Data for this exercise:
+++++
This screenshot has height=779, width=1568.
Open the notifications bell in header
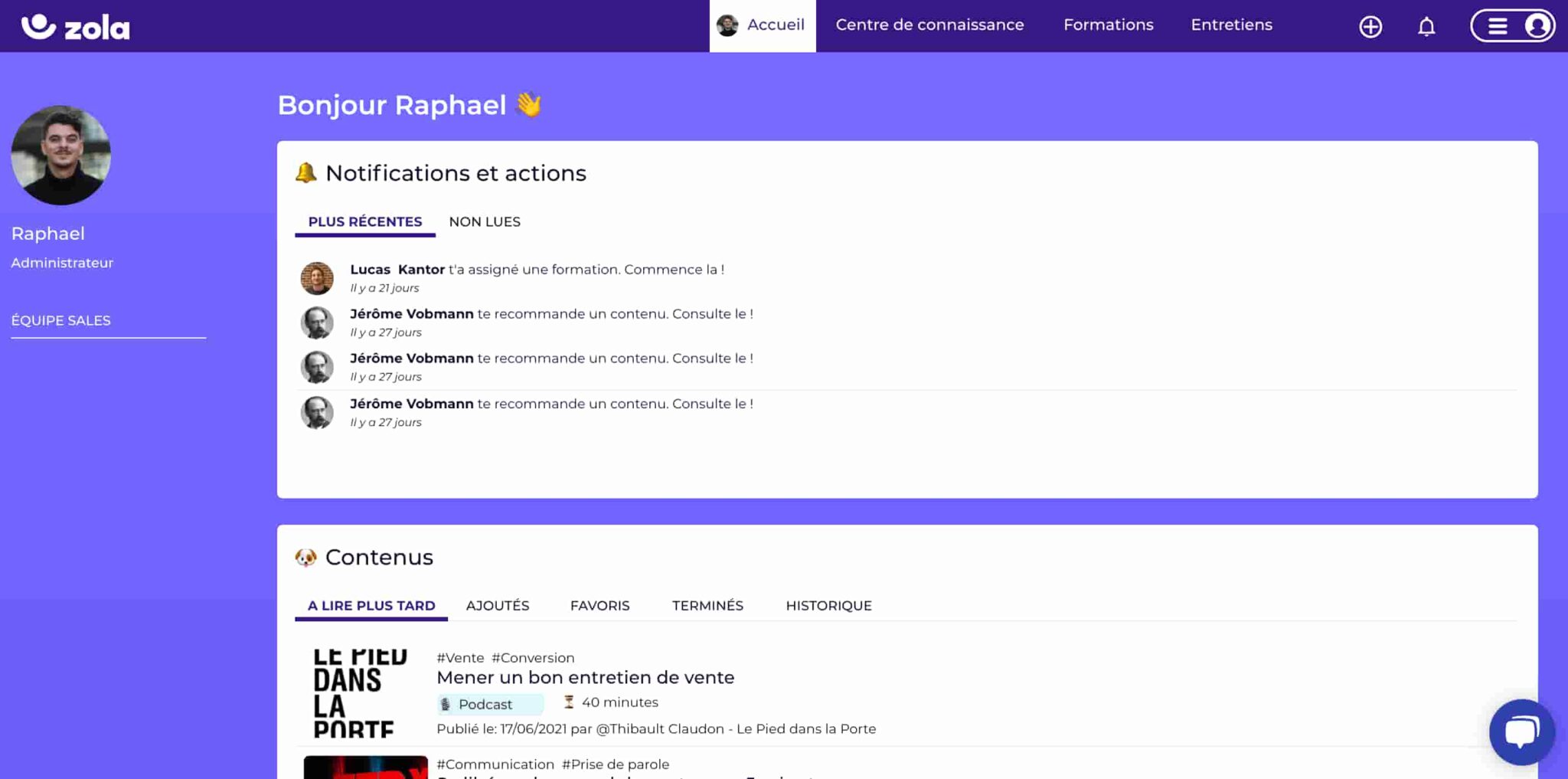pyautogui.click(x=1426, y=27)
+++++
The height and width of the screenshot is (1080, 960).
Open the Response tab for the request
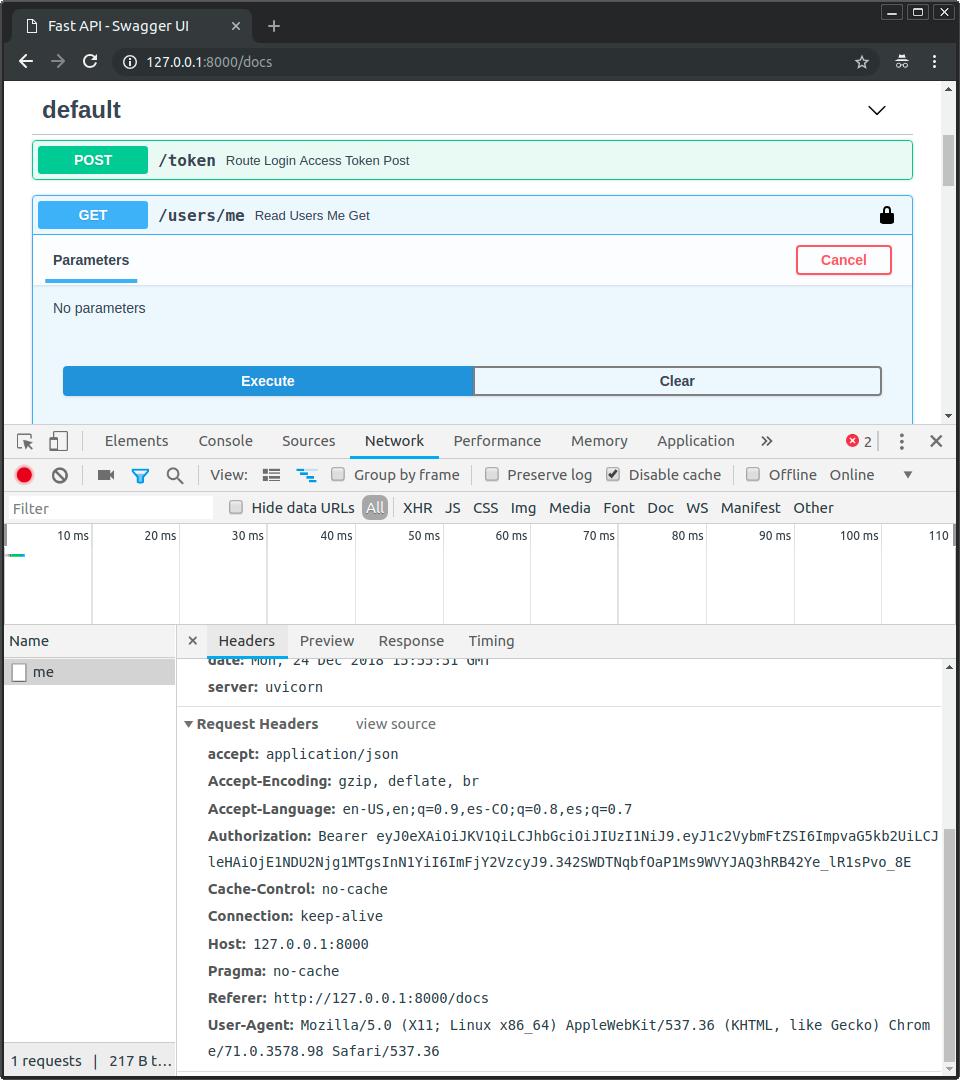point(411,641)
+++++
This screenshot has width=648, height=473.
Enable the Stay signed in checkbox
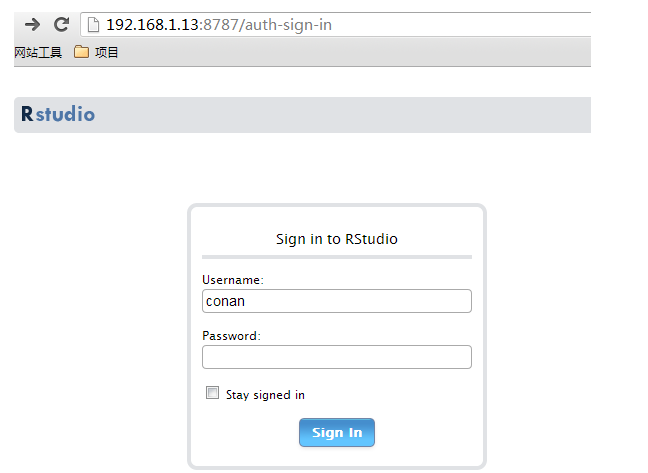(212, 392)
+++++
Within the listing, how many lines hold the string "height"? Answer with the number alone.

3